The book:
- https://www.semanticarts.com/advance-chapter-from-the-data-centric-revolution/
- https://www.amazon.de/Data-Centric-Revolution-Restoring-Enterprise-Information/dp/1634625404
The problem
- Complexity is a problem
- IT is focused on applications, which in turn have their own way of modeling data
- This leads to many non-linked data models, hidden away behind applications
- Objects don’t have a globally unique key
- There is no common ontology (or ontology at all). This means no connection between all the classes, and their properties
- This also implies that there is little (or too little) code reuse, because applications and their code focus on their own “unique data models”
The solution
- Become data centric
- Have an upper ontology in your enterprise, reuse an existing but small ontology where possible, e.g. gist
- Build on this ontology, and extend the ontology as needed in the enterprise. Don’t create a big ontology. Hundreds of concepts should suffice, not thousands.
- Have globally unique identifiers for objects (and classes, and properties). [Think about namespaces]
- Focus on shared data, build applications around it that use that ontology.
- Linking different ontologies is allowed, but not ideal.
- Have code handle generic use cases.
Getting there
- The path is a long one
- Think big, act small - e.g. be useful early on
- Expect lots of company politics, lots of pages in the book are dedicated to the problem
- Have a small core team that brings stability between projects
Impression and my own thoughts
- Good general idea
- The first chapters are a bit repetitive
- The book is a bit focused on RDF (or RDF*), Sparql, federated queries and the surrounding ecosystem. Can the goal be achieved using labeled property graphs?

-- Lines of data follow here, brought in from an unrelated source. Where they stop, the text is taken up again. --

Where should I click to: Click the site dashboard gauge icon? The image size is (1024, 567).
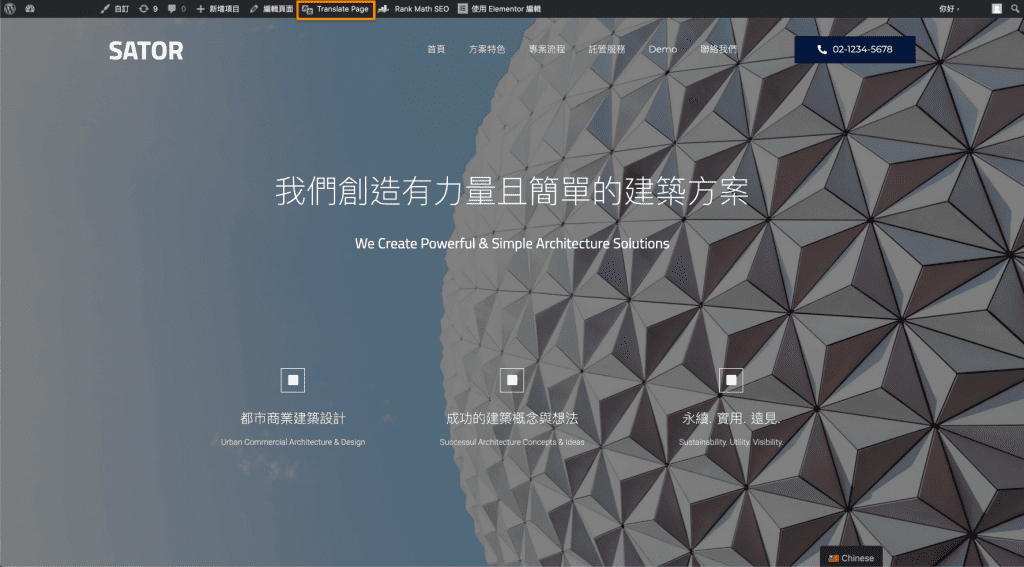[30, 8]
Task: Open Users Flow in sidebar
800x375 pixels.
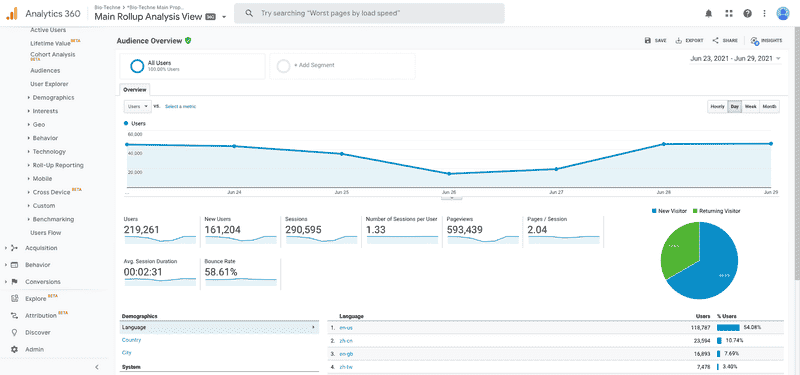Action: [x=45, y=233]
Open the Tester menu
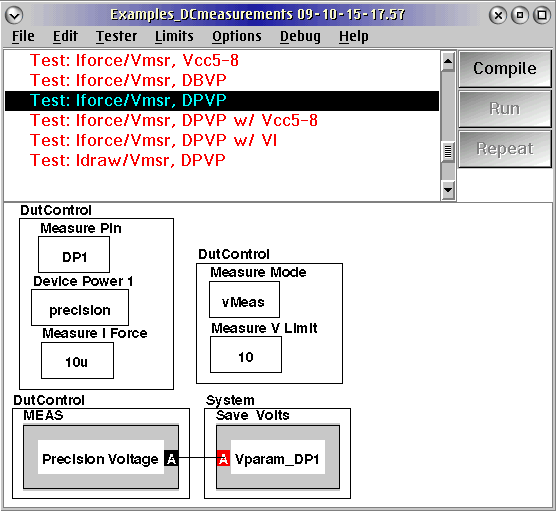This screenshot has height=511, width=557. click(x=116, y=36)
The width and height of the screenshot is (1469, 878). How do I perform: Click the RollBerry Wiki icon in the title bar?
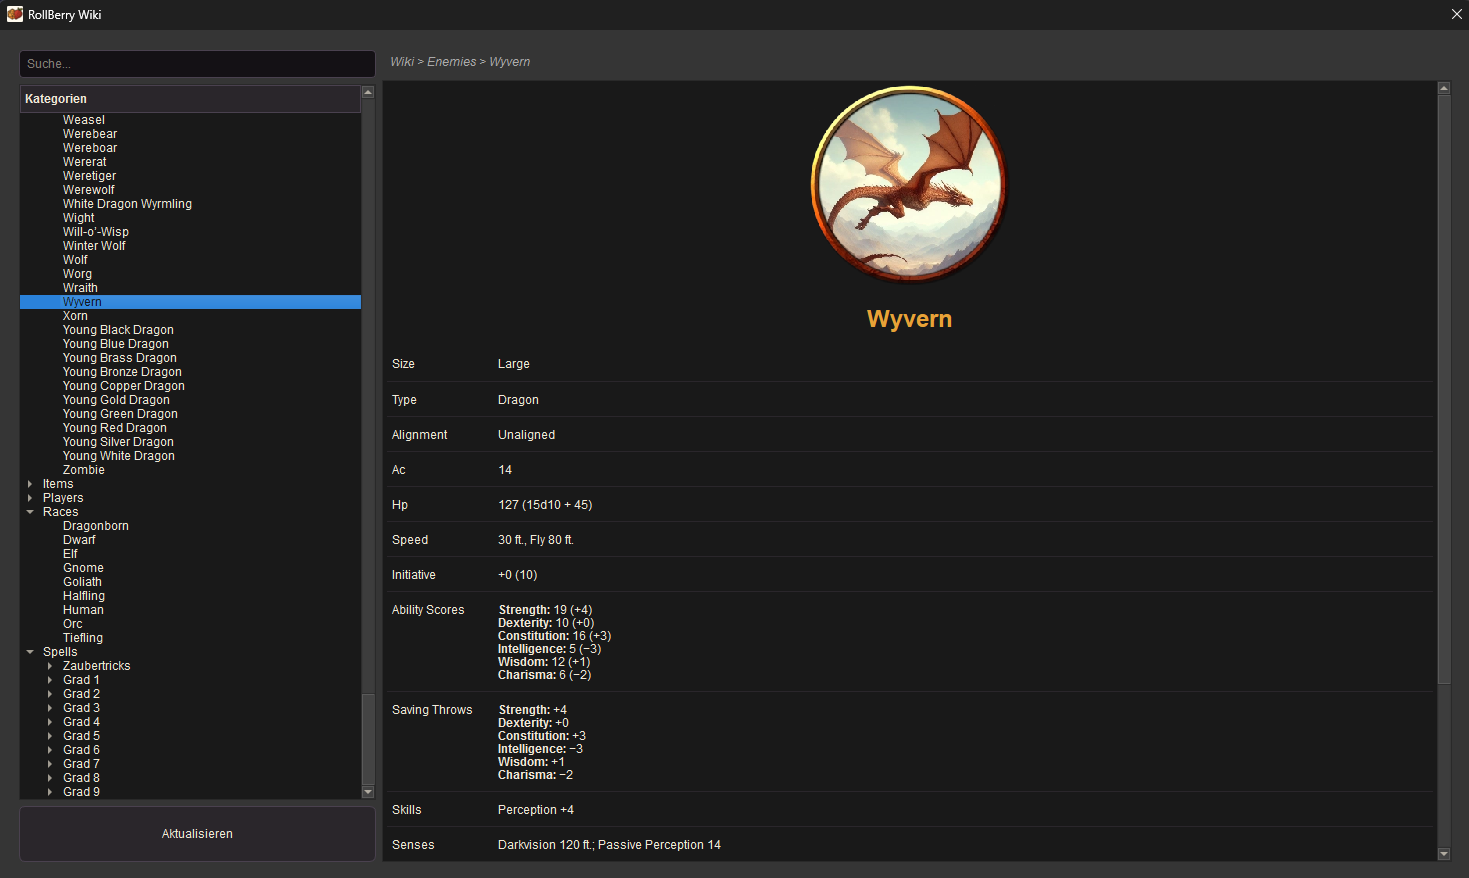click(14, 14)
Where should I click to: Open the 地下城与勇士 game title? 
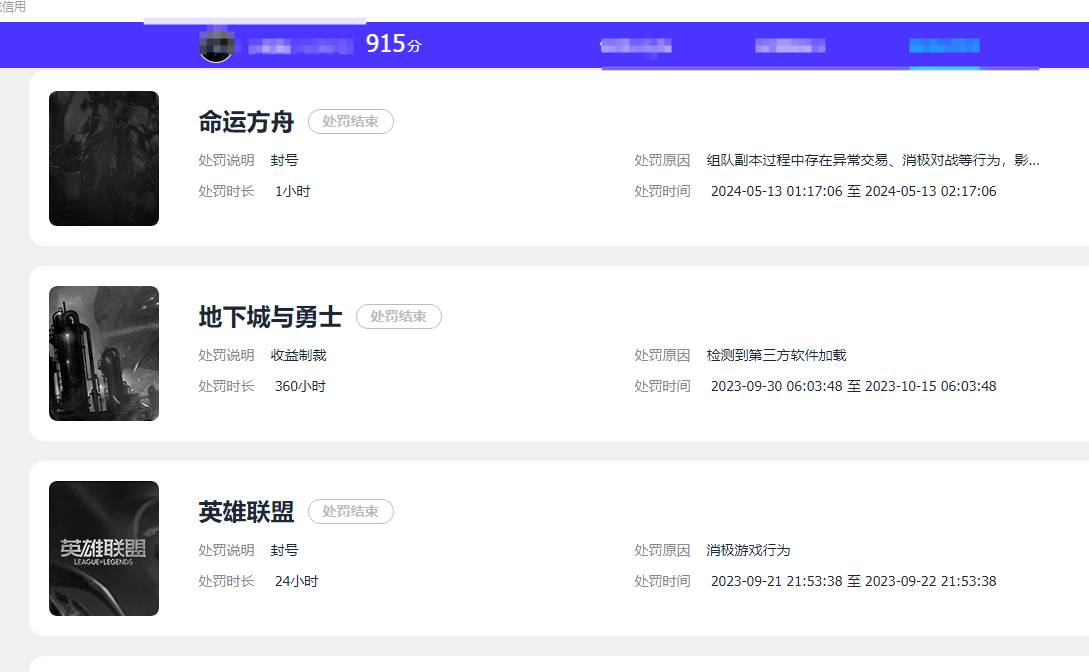coord(270,316)
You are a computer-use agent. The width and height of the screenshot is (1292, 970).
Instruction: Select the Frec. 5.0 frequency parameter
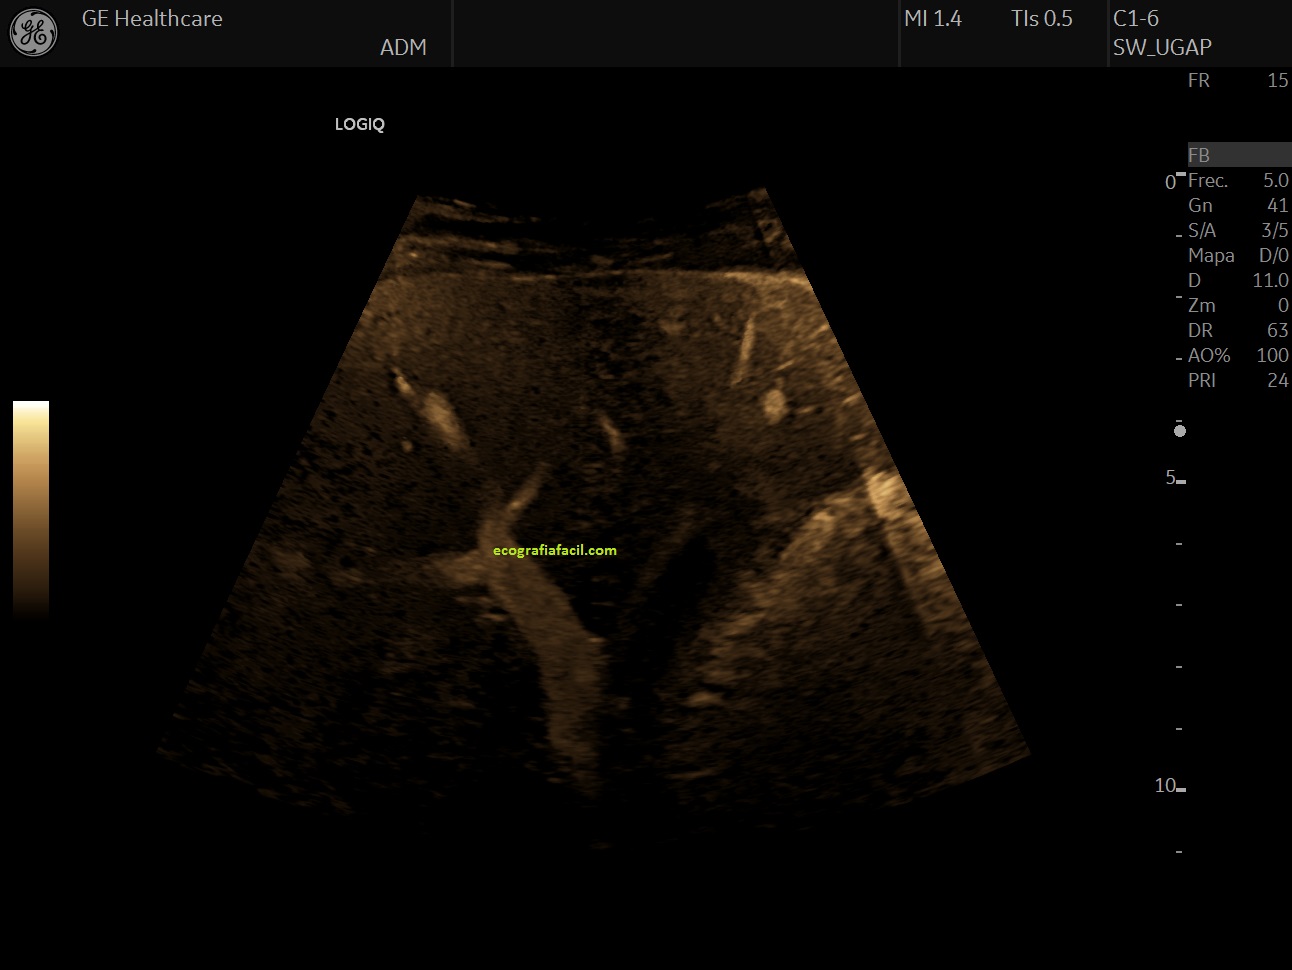coord(1238,181)
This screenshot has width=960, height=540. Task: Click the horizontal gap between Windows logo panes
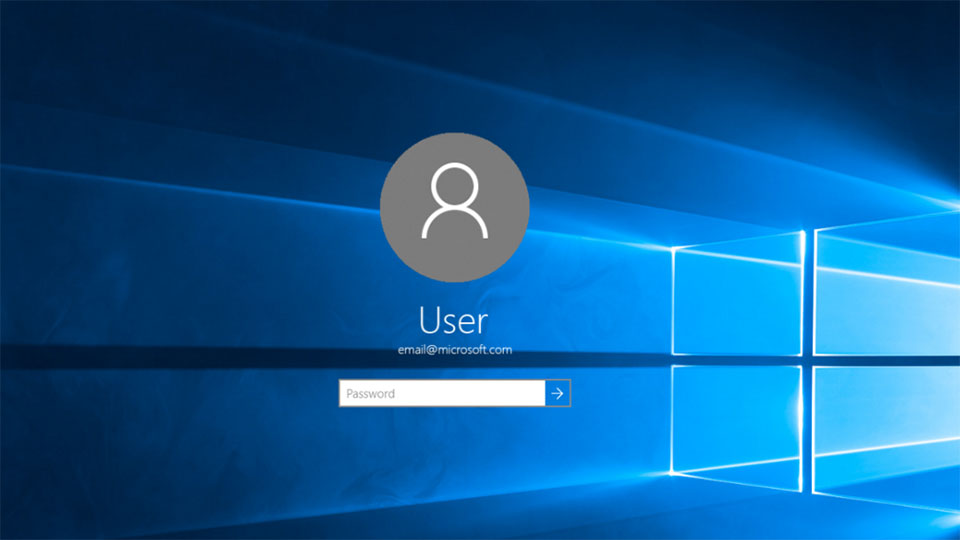pyautogui.click(x=814, y=361)
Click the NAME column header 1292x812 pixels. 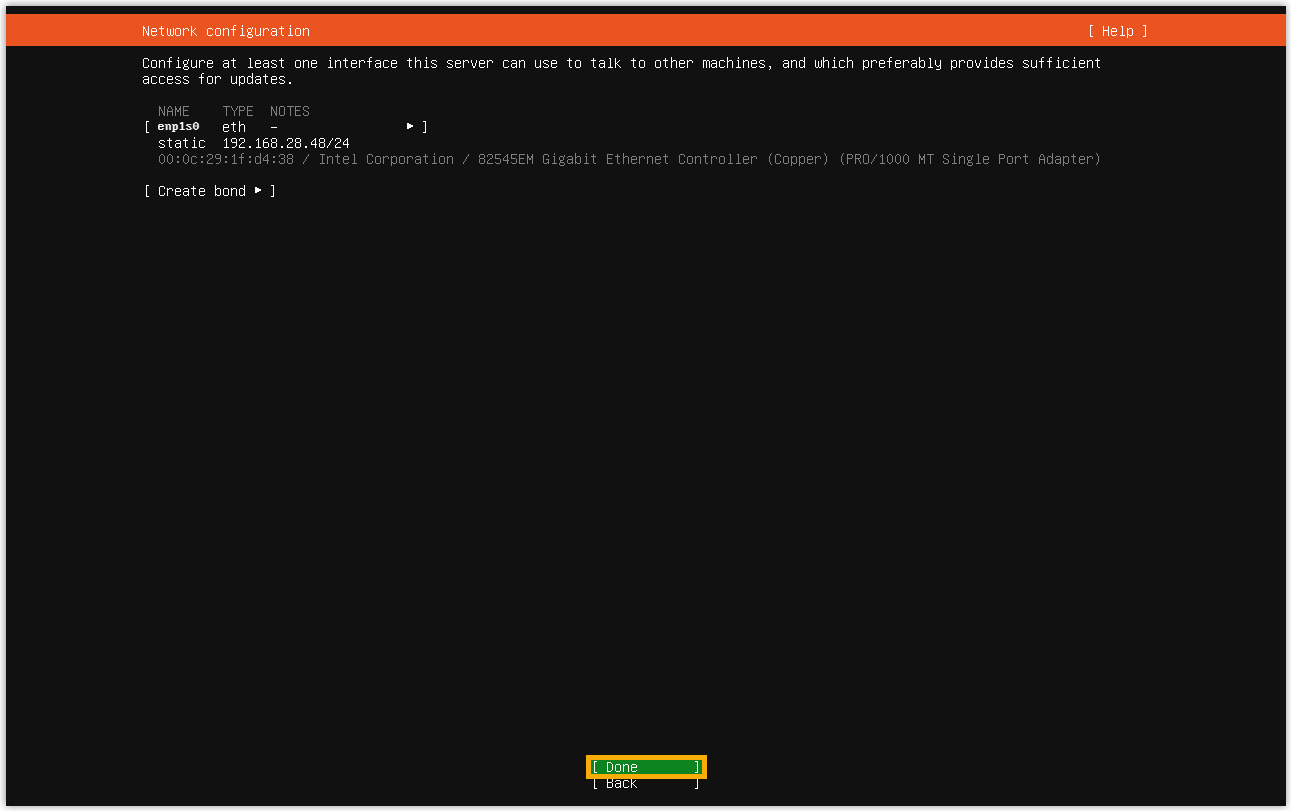173,111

- How would coding for such a system look like? For me, it seems to imply “duck typing”, e.g. instead of checking for class inheritance one would need to check if an object matches a certain interface.
- The main issue is making and keeping it all (ontology, code, user interface) understandable, while at the same time keeping enough abstraction.
- The book references follow-up books, which are not available yet.